#### Exercise 1:
From the passage on benzodiazepine overdose, write out the part that opens with the words containing "Treatment of overdosage" and closes with "determined for lorazepam.".
#### Exercise 2:
Mark each statement yes or no according to the passage on benzodiazepine overdose, and quote the words from it that decide each one. (a) Mental confusion can be a symptom in mild cases of overdose. (b) Dialysis removes large amounts of lorazepam. (c) Flumazenil can take the place of proper management of benzodiazepine overdose.

Overdosage of benzodiazepines is usually manifested by varying degrees of central-nervous-system depression, ranging from drowsiness to coma. In mild cases symptoms include drowsiness, mental confusion, and lethargy. In more serious examples, symptoms may include ataxia, hypotonia, hypotension, hypnosis, stages one (1) to three (3) coma, and, very rarely, death.
Treatment of overdosage is mainly supportive until the drug is eliminated from the body. Vital signs and fluid balance should be carefully monitored in conjunction with close observation of the patient. An adequate airway should be maintained and assisted respiration used as needed. With normally functioning kidneys, forced diuresis with intravenous fluids and electrolytes may accelerate elimination of benzodiazepines from the body. In addition, osmotic diuretics, such as mannitol, may be effective as adjunctive measures. In more critical situations, renal dialysis and exchange blood transfusions may be indicated. Lorazepam does not appear to be removed in significant quantities by dialysis, although lorazepam glucuronide may be highly dialyzable. The value of dialysis has not been adequately determined for lorazepam.
The benzodiazepine antagonist flumazenil may be used in hospitalized patients as an adjunct to, not as a substitute for, proper management of benzodiazepine overdose. The prescriber should be aware of a risk of seizure in association with flumazenil treatment, particularly in long-term benzodiazepine users and in cyclic antidepressant overdose. The complete flumazenil package insert including CONTRAINDICATIONS, WARNINGS, and PRECAUTIONS should be consulted prior to use.

[Saved data entries]
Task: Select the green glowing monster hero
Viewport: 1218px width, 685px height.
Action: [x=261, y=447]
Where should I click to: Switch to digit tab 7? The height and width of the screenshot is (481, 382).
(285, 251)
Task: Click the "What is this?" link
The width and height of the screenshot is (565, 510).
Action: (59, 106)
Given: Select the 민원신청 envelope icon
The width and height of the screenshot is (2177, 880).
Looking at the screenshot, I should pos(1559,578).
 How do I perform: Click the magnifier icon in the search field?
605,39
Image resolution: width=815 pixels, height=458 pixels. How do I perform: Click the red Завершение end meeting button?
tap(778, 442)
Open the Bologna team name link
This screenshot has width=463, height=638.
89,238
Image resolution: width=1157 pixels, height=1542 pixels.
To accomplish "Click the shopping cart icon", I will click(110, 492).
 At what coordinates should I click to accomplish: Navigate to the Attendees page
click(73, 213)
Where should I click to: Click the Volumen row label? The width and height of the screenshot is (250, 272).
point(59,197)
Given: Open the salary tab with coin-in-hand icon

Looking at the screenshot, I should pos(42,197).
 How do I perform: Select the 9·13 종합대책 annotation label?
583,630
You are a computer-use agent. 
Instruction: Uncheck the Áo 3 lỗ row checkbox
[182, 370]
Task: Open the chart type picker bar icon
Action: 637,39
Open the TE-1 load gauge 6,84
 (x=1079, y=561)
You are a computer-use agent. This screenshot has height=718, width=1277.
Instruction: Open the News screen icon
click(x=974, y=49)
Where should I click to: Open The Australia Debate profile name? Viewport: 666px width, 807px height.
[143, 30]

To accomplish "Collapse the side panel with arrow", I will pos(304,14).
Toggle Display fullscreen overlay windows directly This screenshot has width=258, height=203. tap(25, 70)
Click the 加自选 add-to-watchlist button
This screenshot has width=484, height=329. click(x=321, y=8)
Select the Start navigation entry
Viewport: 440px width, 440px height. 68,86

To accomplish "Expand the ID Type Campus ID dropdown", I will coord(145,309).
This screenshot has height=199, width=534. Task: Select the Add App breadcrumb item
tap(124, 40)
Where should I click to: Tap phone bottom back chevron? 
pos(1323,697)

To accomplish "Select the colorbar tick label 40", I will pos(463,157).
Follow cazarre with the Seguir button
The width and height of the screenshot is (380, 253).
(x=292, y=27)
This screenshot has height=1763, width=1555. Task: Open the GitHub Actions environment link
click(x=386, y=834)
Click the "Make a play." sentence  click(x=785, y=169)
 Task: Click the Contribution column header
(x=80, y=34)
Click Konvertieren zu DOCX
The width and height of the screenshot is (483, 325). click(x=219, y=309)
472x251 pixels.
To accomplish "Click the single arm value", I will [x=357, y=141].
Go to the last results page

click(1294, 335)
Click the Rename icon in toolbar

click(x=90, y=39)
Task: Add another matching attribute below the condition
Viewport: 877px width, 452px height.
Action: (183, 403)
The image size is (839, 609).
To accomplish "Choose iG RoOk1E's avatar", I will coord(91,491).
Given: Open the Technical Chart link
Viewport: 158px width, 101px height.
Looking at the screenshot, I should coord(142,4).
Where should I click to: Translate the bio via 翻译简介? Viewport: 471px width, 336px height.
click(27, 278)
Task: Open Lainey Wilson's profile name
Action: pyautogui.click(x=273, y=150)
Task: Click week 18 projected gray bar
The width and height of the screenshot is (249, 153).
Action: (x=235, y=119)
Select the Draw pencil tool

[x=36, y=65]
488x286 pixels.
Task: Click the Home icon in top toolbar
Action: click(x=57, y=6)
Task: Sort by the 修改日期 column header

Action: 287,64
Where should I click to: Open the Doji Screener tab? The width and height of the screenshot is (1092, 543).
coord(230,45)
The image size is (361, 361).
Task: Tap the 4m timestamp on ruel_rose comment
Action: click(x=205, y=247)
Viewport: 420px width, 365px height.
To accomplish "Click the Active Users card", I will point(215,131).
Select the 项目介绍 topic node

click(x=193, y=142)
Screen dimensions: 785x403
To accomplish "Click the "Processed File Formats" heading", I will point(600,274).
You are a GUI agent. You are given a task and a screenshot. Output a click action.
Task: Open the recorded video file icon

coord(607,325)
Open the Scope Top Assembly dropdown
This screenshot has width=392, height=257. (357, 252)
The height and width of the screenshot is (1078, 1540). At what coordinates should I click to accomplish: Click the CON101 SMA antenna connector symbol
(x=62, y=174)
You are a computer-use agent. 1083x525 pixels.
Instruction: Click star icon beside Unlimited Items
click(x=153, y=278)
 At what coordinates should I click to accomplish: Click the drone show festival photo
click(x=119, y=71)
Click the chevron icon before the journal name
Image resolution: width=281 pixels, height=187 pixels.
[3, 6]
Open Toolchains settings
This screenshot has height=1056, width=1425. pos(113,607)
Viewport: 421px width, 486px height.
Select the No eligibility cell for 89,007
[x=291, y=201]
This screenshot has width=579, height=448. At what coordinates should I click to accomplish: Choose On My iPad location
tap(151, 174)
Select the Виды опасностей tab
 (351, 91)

#### Exercise response 1:
Treatment of overdosage is mainly supportive until the drug is eliminated from the body. Vital signs and fluid balance should be carefully monitored in conjunction with close observation of the patient. An adequate airway should be maintained and assisted respiration used as needed. With normally functioning kidneys, forced diuresis with intravenous fluids and electrolytes may accelerate elimination of benzodiazepines from the body. In addition, osmotic diuretics, such as mannitol, may be effective as adjunctive measures. In more critical situations, renal dialysis and exchange blood transfusions may be indicated. Lorazepam does not appear to be removed in significant quantities by dialysis, although lorazepam glucuronide may be highly dialyzable. The value of dialysis has not been adequately determined for lorazepam.

#### Exercise response 2:
(a) Yes: "In mild cases symptoms include drowsiness, mental confusion, and lethargy."
(b) No: "Lorazepam does not appear to be removed in significant quantities by dialysis"
(c) No: "as an adjunct to, not as a substitute for, proper management of benzodiazepine overdose"